** EXCERPT follows **

In recent months, the capital of Tajikistan, Dushanbe, has been experiencing something extremely unusual, a flood of journalists arriving to the city. On the way to Afghanistan, once again a center of attention of global politics, reporters stopped by the hundreds in this forgotten mountain city to prepare the last logistics and documentation for their journey.
By mid-October, more than 3,000 foreign journalists had arrived in Dushanbe, generating the highest revenue stream to the Ministry of Foreign Affairs in the ten years of Tajikistan’s independence. The Central Bank faced an unexpected shortage of U.S. Dollars, which resulted in a short devaluation of the Tajik Somoni, the national currency introduced on Tajikistan’s Independence Day, two days before September 11 tragedy.
As there are no private hotels, most of the Soviet-built hotels in Dushanbe were full of guests. The center of the journalist community is undoubtedly the Hotel Tajikistan. In this Soviet-style hotel where hot water runs only two hours a day early in the morning, correspondents spent days and nights waiting for means of transportation to their final destination to the South. The availability of beer and other alcoholic beverages made the hotel more bearable for journalists. Reporters were concentrated in one place and stuck together, trusting no source of information except the BBC. However, another center soon developed: the only Indian restaurant in the city, where foreigners tired of Tajik meals rushed to eat something different.
The city of Dushanbe had gone through slow but positive changes in the two years prior to the arrival of its unexpected visitors. A large number of local bars, karaoke and billiard places have opened and stay open late at night, giving this city torn by civil war some kind of a night life. Many Tajiks take advantage of this by spending their money on games and meals rather than on Kalashnikovs and pistols, as was the case a few years ago. However, these changes passed unnoticed by the journalists, most of whom had no idea of the existence of Tajikistan prior to September 11 attacks.

** End of EXCERPT **

TASK LIST.
(1) From the text on journalists in Dushanbe, write out the passage from "The city of" to "September 11 attacks." without any changes.
(2) According to the text on journalists in Dushanbe, what kinds of places opened in the city in the two years before the journalists arrived?

** EXERCISE DATA follows **

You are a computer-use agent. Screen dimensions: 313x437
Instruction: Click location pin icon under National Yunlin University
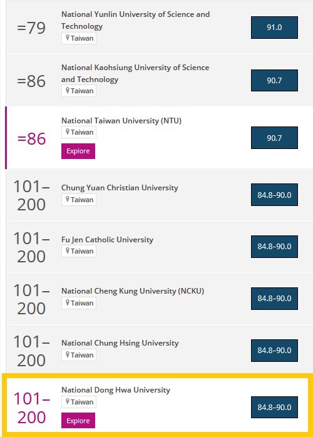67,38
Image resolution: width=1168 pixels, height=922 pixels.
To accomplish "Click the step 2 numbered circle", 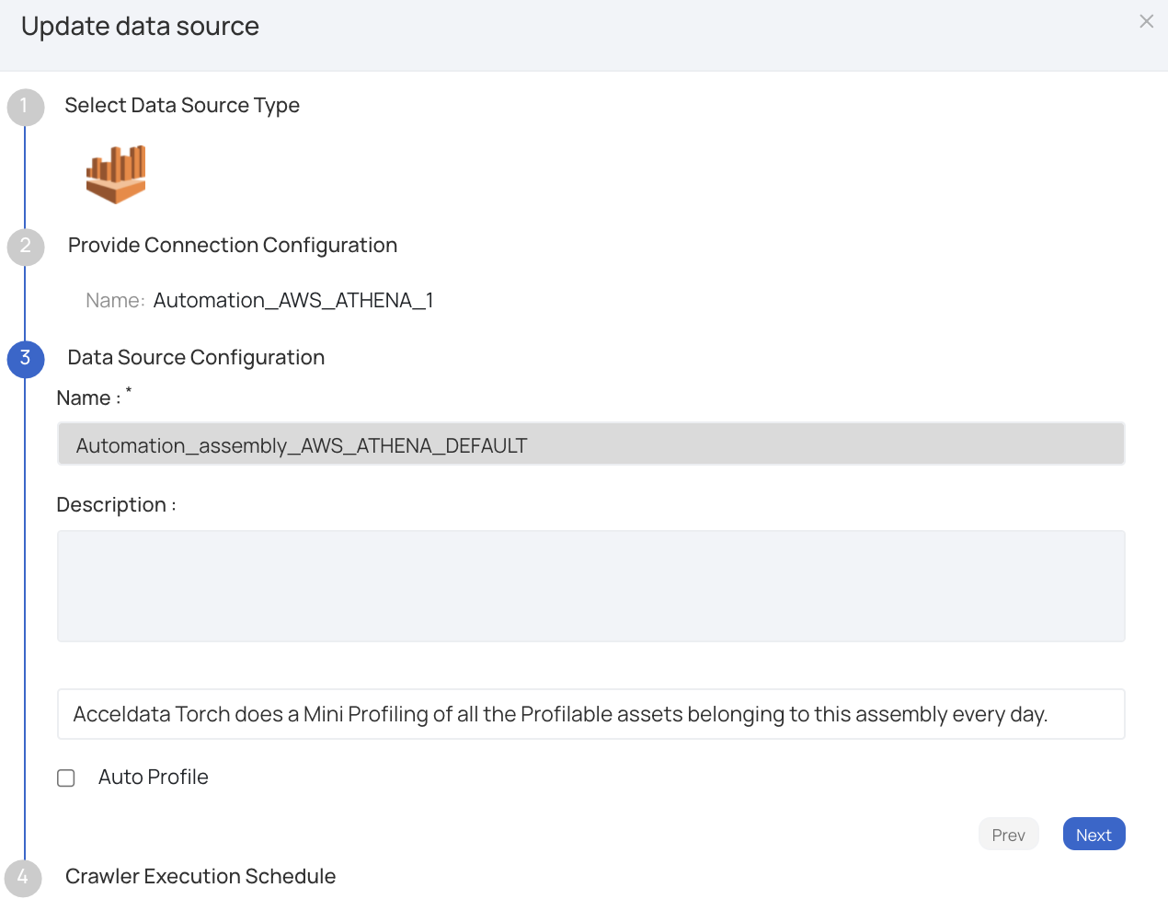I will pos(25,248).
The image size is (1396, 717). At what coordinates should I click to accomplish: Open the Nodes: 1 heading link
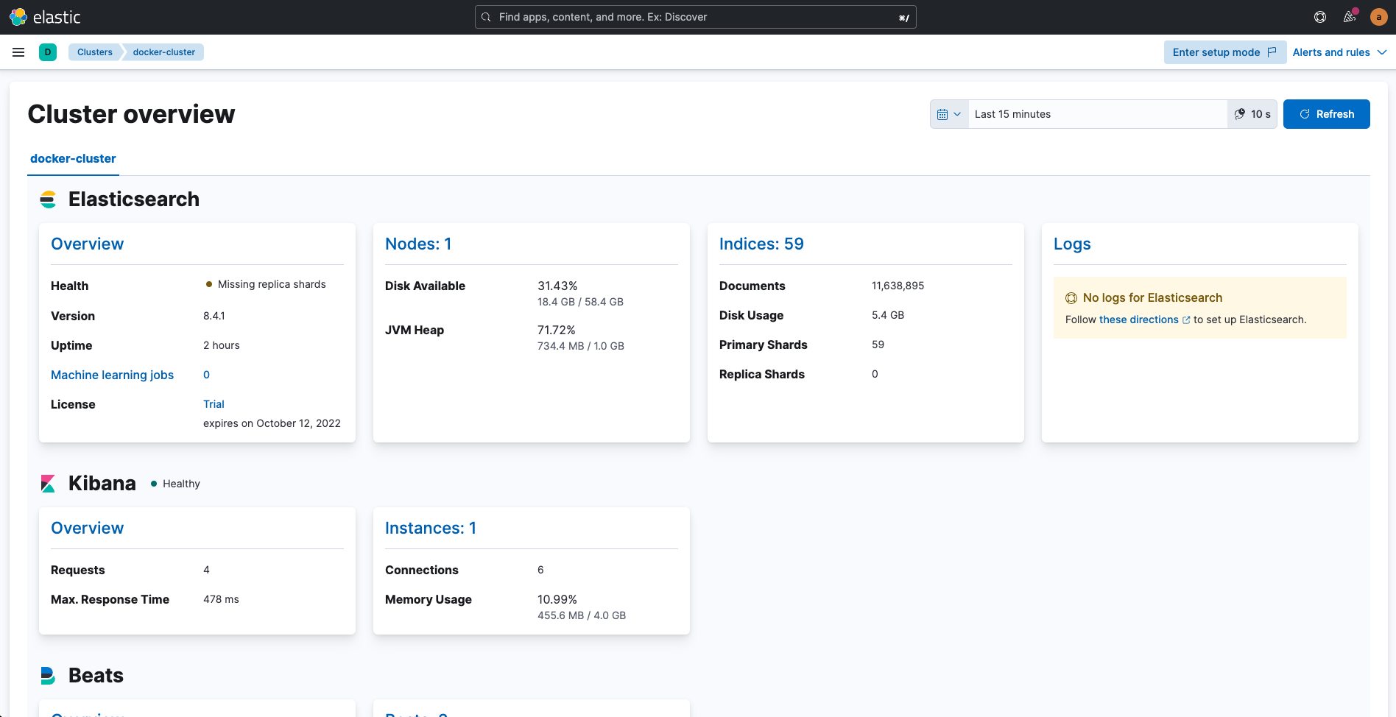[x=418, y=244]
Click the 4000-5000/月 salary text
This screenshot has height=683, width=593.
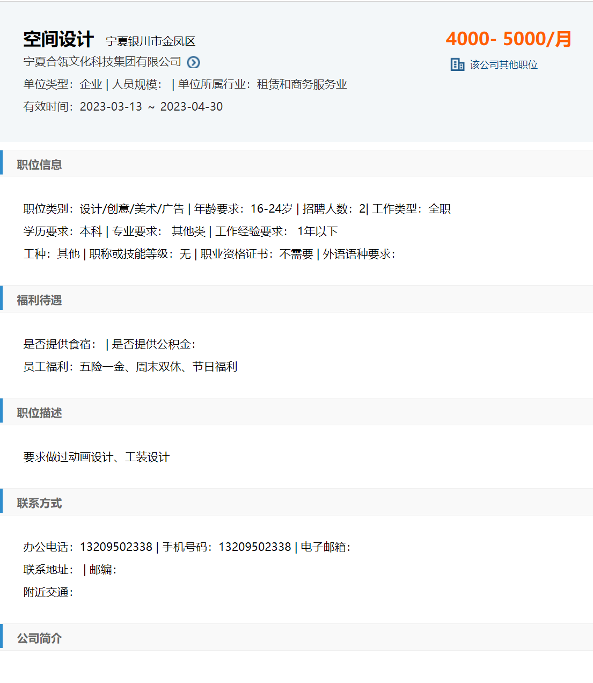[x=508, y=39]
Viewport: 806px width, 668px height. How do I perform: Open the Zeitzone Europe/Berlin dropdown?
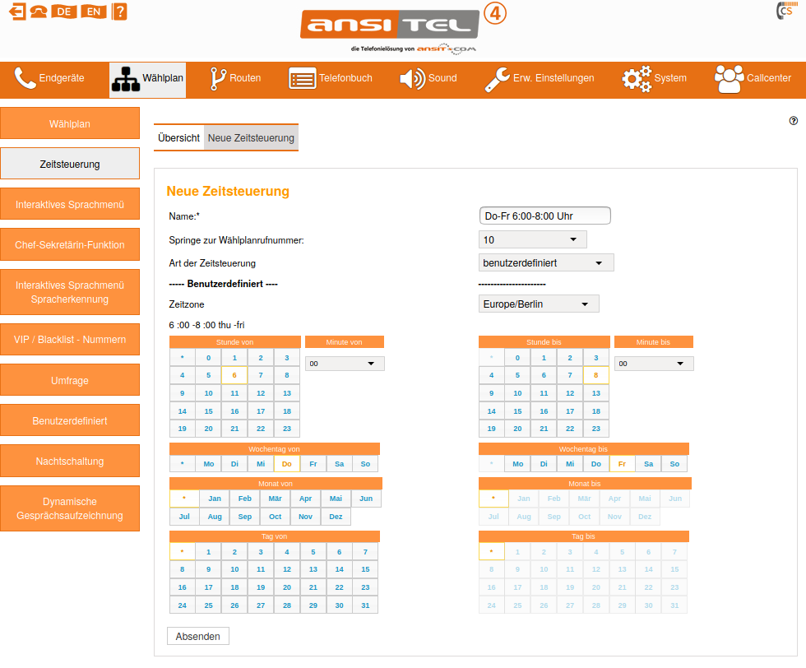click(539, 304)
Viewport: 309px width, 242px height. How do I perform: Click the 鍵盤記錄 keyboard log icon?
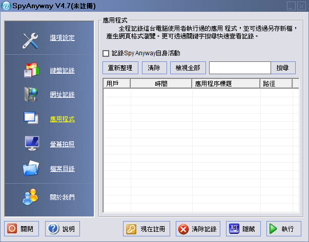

** End of EXERCISE DATA **

TASK SOLUTIONS.
(1)
The city of Dushanbe had gone through slow but positive changes in the two years prior to the arrival of its unexpected visitors. A large number of local bars, karaoke and billiard places have opened and stay open late at night, giving this city torn by civil war some kind of a night life. Many Tajiks take advantage of this by spending their money on games and meals rather than on Kalashnikovs and pistols, as was the case a few years ago. However, these changes passed unnoticed by the journalists, most of whom had no idea of the existence of Tajikistan prior to September 11 attacks.

(2)
- local bars
- karaoke places
- billiard places